**EXERCISE INSTRUCTIONS**
Copy out every line of the listing below that contains the string "what". Matches must have the same uppercase and lowercase letters.

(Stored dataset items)
**********

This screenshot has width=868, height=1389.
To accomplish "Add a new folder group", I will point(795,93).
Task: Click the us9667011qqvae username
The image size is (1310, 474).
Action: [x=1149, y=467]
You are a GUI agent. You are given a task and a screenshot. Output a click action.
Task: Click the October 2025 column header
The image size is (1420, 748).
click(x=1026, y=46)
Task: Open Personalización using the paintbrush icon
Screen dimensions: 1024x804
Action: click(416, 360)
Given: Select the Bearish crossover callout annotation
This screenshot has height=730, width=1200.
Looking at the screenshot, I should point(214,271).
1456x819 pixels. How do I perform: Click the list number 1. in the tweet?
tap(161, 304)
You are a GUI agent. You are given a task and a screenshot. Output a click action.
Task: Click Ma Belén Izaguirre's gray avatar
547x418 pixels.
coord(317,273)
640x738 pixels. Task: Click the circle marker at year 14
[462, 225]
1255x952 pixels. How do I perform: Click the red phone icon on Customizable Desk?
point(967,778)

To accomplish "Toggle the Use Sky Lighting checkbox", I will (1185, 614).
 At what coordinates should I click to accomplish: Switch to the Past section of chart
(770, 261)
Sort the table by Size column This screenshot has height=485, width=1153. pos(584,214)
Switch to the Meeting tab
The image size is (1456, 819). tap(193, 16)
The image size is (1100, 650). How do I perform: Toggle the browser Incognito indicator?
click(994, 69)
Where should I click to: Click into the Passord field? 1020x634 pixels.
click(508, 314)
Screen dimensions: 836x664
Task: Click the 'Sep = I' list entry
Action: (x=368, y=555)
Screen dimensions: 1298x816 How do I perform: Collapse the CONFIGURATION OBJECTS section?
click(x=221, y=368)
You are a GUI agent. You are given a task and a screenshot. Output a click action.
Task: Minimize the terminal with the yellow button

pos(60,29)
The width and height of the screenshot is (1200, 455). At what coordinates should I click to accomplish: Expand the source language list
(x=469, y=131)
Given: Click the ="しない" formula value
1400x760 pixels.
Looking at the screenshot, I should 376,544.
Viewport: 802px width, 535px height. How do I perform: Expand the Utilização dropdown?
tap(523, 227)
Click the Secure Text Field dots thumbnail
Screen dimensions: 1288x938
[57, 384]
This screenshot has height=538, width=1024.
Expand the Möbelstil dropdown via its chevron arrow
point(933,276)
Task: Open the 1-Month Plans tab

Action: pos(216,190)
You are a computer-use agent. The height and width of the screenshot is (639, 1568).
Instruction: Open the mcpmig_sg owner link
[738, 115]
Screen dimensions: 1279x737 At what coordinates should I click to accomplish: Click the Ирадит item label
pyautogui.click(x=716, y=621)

**********

**OUTPUT OF THE EXERCISE**
 At what coordinates should I click to accomplish: Switch to the Past section of chart
The width and height of the screenshot is (1200, 455). At what coordinates should I click to accomplish: Expand the source language list
Screen dimensions: 1279x737 At what coordinates should I click to accomplish: Click the Ирадит item label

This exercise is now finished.